To address the challenge of cross-thread statistical aggregation in root-parallel Monte Carlo tree search (MCTS) for continuous action spaces, this paper introduces Gaussian process regression (GPR) into the root-parallel MCTS framework for the first time. We propose a GPR-based value estimation method that enables reliable value extrapolation for unsampled actions and explicitly models action-space continuity. The approach preserves online planning efficiency while effectively fusing local statistics from multiple threads. Evaluated on six standard continuous control benchmarks, it significantly outperforms existing aggregation strategies—including weighted averaging and max-value aggregation—yielding substantial improvements in policy quality and planning stability, with only marginal increases in inference overhead. Our core contribution is the novel application of GPR to cross-thread value aggregation in root-parallel MCTS, establishing a new paradigm for efficient online planning in continuous action domains.

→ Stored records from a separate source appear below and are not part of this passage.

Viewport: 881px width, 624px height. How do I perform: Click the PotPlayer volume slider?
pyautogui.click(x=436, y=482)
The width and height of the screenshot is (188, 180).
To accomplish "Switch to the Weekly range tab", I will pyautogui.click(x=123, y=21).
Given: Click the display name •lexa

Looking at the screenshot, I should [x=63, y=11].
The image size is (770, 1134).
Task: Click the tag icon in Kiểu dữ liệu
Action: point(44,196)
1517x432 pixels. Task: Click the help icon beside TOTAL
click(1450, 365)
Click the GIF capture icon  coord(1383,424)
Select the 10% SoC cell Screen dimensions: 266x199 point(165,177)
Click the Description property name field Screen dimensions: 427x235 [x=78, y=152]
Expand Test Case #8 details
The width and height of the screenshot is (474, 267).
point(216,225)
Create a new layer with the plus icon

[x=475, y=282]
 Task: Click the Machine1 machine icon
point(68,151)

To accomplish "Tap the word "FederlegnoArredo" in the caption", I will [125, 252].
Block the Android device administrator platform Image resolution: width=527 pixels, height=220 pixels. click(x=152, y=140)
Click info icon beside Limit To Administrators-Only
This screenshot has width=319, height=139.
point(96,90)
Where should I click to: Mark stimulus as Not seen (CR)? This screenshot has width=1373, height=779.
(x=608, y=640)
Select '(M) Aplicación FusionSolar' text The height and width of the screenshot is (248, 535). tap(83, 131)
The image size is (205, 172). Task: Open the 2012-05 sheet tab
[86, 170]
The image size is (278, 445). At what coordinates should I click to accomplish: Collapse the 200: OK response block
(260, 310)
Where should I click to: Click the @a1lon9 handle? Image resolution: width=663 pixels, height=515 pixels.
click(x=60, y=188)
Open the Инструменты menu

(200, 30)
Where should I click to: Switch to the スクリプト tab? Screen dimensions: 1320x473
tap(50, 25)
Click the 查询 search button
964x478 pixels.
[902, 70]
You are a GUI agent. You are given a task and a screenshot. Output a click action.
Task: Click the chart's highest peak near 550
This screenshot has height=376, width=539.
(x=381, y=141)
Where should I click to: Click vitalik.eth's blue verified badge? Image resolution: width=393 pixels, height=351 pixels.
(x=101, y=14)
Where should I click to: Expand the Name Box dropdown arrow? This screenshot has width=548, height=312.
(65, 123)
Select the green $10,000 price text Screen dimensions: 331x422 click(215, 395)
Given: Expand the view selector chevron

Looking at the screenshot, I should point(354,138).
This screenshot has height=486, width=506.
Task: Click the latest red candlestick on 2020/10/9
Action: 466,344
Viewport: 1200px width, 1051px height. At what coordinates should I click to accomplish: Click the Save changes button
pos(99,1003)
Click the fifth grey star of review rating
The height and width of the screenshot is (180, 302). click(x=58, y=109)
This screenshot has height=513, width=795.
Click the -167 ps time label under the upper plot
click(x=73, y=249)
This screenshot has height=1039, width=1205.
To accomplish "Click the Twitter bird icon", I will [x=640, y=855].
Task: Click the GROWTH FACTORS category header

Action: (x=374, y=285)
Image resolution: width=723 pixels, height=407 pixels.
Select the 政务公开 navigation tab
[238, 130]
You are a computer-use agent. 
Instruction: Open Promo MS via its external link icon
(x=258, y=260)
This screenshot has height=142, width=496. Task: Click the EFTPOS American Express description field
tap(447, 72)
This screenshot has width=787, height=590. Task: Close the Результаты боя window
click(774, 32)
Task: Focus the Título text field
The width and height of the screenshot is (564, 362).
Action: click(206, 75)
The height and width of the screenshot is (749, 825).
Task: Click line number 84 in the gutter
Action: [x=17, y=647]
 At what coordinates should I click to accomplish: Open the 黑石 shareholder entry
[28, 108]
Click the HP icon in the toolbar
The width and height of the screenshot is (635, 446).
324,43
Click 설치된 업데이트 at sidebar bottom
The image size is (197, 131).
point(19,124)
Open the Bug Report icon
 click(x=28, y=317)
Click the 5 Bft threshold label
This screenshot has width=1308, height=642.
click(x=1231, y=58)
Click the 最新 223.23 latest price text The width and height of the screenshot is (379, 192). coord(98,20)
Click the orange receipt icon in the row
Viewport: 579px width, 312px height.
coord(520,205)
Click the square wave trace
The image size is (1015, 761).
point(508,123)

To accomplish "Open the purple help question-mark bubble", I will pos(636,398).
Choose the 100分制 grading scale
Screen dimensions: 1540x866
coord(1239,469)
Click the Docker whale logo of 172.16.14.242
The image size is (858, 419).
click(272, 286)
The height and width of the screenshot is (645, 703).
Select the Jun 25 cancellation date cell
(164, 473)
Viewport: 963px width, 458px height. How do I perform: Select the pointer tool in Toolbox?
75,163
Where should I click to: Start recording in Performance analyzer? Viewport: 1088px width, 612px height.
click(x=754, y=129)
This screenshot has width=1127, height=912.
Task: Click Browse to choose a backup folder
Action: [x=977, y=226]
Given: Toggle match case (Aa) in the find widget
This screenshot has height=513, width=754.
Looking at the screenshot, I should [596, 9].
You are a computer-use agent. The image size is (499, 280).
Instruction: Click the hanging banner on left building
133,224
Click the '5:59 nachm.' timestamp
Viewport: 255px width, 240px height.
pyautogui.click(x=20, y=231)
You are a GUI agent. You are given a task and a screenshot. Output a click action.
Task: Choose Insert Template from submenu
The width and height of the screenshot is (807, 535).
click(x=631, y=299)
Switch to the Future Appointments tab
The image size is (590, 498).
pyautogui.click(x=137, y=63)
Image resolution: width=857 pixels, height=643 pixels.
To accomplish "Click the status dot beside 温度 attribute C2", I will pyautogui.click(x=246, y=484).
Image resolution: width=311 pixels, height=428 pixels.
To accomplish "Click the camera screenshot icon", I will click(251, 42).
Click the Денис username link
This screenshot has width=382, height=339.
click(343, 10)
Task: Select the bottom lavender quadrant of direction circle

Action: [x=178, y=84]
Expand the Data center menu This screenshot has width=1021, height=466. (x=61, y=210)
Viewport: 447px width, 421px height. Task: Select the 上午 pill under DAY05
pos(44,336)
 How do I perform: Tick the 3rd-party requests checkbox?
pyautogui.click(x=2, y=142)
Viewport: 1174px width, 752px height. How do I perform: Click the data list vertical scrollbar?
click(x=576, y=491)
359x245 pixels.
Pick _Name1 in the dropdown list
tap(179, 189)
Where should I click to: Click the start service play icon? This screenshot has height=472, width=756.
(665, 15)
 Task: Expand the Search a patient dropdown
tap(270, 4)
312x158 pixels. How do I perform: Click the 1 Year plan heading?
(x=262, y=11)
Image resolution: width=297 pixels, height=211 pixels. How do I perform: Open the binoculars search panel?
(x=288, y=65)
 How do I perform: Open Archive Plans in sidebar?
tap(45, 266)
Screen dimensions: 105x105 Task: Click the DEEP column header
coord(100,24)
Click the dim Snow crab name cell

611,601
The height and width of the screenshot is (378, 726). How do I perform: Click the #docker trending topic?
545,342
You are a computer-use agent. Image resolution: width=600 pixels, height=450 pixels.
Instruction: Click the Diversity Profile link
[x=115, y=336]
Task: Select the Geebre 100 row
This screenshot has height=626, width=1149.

Monte Carlo Tree Search is a cornerstone algorithm for online planning, and its root-parallel variant is widely used when wall clock time is limited but best performance is desired. In environments with continuous action spaces, how to best aggregate statistics from different threads is an important yet underexplored question. In this work, we introduce a method that uses Gaussian Process Regression to obtain value estimates for promising actions that were not trialed in the environment. We perform a systematic evaluation across 6 different domains, demonstrating that our approach outperforms existing aggregation strategies while requiring a modest increase in inference time.